Sünnet ile Başlayan Hidayet

Orta Asya…

Anadolu’nun yoklukla tutuşan sinesini avuç avuç sulayan sâkî, Hoca Ahmet Yesevi’nin diyârı…

Tarih derslerinde kendimizi at sırtında bulduğumuz, kahramanlık ve yiğitlliklerin diyârı…

Gönül bağımız vesilesiyle büyük bir heyecanla Kırgızistan’a gidiyoruz. Maksadımız; sünnet olacak yiğitleri mutlu etmek…

“Ya Rab! Senin adın için yollara düştük! Bizleri mağlup eyleme Ya Rab!” diyen ceddimiz Sultan Alparslan’a olan vefa borcumuzun bilincinde olarak, oradayız.

Önce Bişkek’e iniyoruz. Buradan Silsile-i Sadât’ın 32. halkası olan Selahüddin İbn-i Mevlânâ Siracüddîn Hazretleri’ni ziyaret için Oş şehrine geçiyoruz.

Sünnet merasimine başlanacak olan yere de, orada tahsis edilecek olan araçlarla intikalimizi sağlayacağız.

Ve Oş’tayız…

Adeta bir Anadolu havası var Oş’ta. Burada Siracüddîn Hazretleri’nin ziyaretine gidiyoruz. Aynı zamanda, Orta Asya’yı bir tank gibi, 70 yıl ezen Komünizm’in karşısında dimdik durarak, Kırgız halkı’nın dinini, dilini, bağımsızlığını onlara karşı koruyan, kadın kumandan Kurmancan Datka’yı da ziyaret ediyoruz. O büyük kumandan öyle vasiyet ediyor hali hayatında: “Beni, efendim Siracüddîn Hazretleri’nin ayak uçlarına defnedin.”

Adeta belli ediyor maddi muzafferiyetin, manevi intisabın yolundan geçtiğini…

Buradan sinelerimiz ve gözlerimiz dolu dolu ayrılıyoruz. Yapacağımız sünnetlerin önemini pekiştiren bu manevi ziyaretlerle, bugün sünnetin dahi içinin boşaltılarak, insanların aldatıldığı Orta Asya’da, mesuliyetimizin ne denli büyük olduğunu anlıyoruz.

Zira 70 yıl boyunca, dinimizin şiarından olan sünnet anlayışının yerine, kesik atmak veya kan akıtmak deyimleri yerleştirilerek gerçek sünnetin dışında bir sünnet anlayışı ortaya konulmuş.

Oş’tan Sonra…

Oş’tan sonra uzunca bir yolculuk yapıyoruz. Kimi zaman yol yerine tepelerden geçerek, kimi zaman taşkınlar altında kalan yolların nöbetini tutarak… Ama yalnız bir amaç uğruna, bıkmadan ve vakur şekilde devam ediyoruz yolumuza.

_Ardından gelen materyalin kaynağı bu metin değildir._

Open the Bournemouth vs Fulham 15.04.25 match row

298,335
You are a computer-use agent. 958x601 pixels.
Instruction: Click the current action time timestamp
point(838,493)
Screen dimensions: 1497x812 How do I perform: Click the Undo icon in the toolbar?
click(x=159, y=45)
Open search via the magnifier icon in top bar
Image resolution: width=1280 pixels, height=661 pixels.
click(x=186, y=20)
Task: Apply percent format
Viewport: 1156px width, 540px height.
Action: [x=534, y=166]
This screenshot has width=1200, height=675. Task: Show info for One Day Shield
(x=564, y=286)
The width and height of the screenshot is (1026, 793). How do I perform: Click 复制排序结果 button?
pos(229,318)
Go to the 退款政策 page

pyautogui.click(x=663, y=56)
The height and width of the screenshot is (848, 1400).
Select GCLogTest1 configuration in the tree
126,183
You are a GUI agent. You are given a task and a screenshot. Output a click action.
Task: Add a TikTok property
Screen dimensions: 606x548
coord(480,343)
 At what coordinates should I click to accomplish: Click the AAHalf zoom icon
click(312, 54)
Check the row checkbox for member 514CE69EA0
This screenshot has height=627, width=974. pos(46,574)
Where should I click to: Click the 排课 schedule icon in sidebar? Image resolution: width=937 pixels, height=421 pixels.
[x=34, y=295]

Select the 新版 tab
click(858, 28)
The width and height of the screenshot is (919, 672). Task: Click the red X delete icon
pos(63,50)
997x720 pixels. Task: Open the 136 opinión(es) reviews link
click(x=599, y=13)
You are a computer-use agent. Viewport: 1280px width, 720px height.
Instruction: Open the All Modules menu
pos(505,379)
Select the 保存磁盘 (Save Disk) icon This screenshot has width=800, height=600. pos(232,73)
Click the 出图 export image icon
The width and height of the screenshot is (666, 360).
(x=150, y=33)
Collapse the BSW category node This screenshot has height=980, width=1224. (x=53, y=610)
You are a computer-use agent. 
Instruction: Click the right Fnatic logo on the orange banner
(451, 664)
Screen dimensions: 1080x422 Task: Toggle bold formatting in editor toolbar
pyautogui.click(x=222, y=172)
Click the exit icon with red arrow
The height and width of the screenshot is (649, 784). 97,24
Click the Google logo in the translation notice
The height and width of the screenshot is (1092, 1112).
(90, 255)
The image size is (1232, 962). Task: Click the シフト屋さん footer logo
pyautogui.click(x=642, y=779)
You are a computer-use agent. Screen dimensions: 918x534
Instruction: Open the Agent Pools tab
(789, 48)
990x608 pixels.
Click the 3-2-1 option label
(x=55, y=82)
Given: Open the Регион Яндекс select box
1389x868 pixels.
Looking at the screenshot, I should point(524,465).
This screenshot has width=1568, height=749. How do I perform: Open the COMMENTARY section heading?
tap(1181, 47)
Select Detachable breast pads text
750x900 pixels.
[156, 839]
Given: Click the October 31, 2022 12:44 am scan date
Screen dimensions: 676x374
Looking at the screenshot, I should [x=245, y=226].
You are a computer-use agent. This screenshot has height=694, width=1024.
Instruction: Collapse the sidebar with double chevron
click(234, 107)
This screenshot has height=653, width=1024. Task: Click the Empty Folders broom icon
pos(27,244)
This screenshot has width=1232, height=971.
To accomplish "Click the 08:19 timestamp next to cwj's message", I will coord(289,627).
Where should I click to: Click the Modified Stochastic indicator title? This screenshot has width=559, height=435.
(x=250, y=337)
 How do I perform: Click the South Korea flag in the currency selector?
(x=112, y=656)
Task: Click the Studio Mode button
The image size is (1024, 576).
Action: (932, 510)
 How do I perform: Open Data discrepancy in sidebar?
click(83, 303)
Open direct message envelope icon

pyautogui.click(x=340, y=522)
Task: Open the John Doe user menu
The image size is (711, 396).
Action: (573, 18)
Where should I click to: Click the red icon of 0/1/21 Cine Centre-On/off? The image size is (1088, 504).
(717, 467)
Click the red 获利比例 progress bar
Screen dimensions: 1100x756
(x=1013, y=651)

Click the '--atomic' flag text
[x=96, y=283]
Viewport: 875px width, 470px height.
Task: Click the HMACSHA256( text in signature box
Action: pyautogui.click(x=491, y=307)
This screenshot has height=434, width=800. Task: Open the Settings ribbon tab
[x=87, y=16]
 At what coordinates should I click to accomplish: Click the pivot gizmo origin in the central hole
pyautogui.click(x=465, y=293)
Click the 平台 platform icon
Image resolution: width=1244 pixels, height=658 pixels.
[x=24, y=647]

Nihayet ikindi vaktinde veriyoruz tarihi şehir İsfana’ya. Hani atalarımızın, şimdiki topraklarımıza doğru yola çıktıklarında, atlarını sulamak için dinlendikleri şehir olan İsfana… 1000 yıllık bir kokuyla dolduruyoruz sinelerimizi. “Biz geldik!” diyoruz ceddimize…

1000 yıllık özlemle kavrulan İsfanalılar, kucaklarını öyle bir açıyorlar ki bize, misafirperverliğin yelpazesi tüm Türkistan’ı kaplıyor adeta.

Burada bir eğitim yuvası da, merasim için kapılarını açıyor sünnet ekibine.

Merasim Ziyaretinden

Türkiye’den sünnet ekibinin geldiğini duyan aileler, çocuklarıyla beraber sabahın çok erken saatlerinde gelip sıraya geçiyorlardı. Gece geç saatlere kadar sünnet yapan ekip, kimi zaman öğünlerini dahi atlıyordu; lâkin hizmetlerini bırakmıyorlardı. Ancak namaz müddetleri içinde mola vererek yüzlerce çocuğu tek bir günde sünnet ediyorlardı. Merasimin son dakikalarında, kuyrukta hala yüzlerce çocuk bulunuyordu. Sünnet ekibi, Batken’e yetişmek zorunda olduklarını anlatıyor ve: “İnşallah seneye…” diyerek arabalarına biniyorlardı. Yüzlerimizde o gece sünnet ettiğimiz yüzlerin sevinci değil, edemediklerinin hüznü vardı. Bu hadise hepimizi derinden etkiledi.

Batken’e sabaha karşı 4 gibi varıyoruz. İki-üç saat dinlenerek merasim hazırlıklarına başlıyoruz. Bu yoğun tempoya nasıl dayandığımızı hepimiz çok merak ediyoruz ama hepimiz farkındayız ki, daima bitmek bilmeyen bir enerji doluyor yüreklerimize.

Bir Yılın Ağırlığı

Merasim alanında sırada bulunan ilk 30 aile, İsfana’daki aileler… Kendilerine yaklaşan sünnetçilerden birisi: “Bir yıl sonra zaten gelecektik. Ne gerek vardı buraya kadar zahmet etmenize?” diye sorunca, atalardan birisi de; “İsfana’daki eğitim yuvası, eğer bir yıl önce açılmış olsaydı, benim annem de tam bir Müslüman olarak ölecekti. Bir yılın ağırlığı çok büyüktür. Ben siz gelene kadar, çocuğumun sünnetsiz bir halde yaşamasına katlanamam.” diyor…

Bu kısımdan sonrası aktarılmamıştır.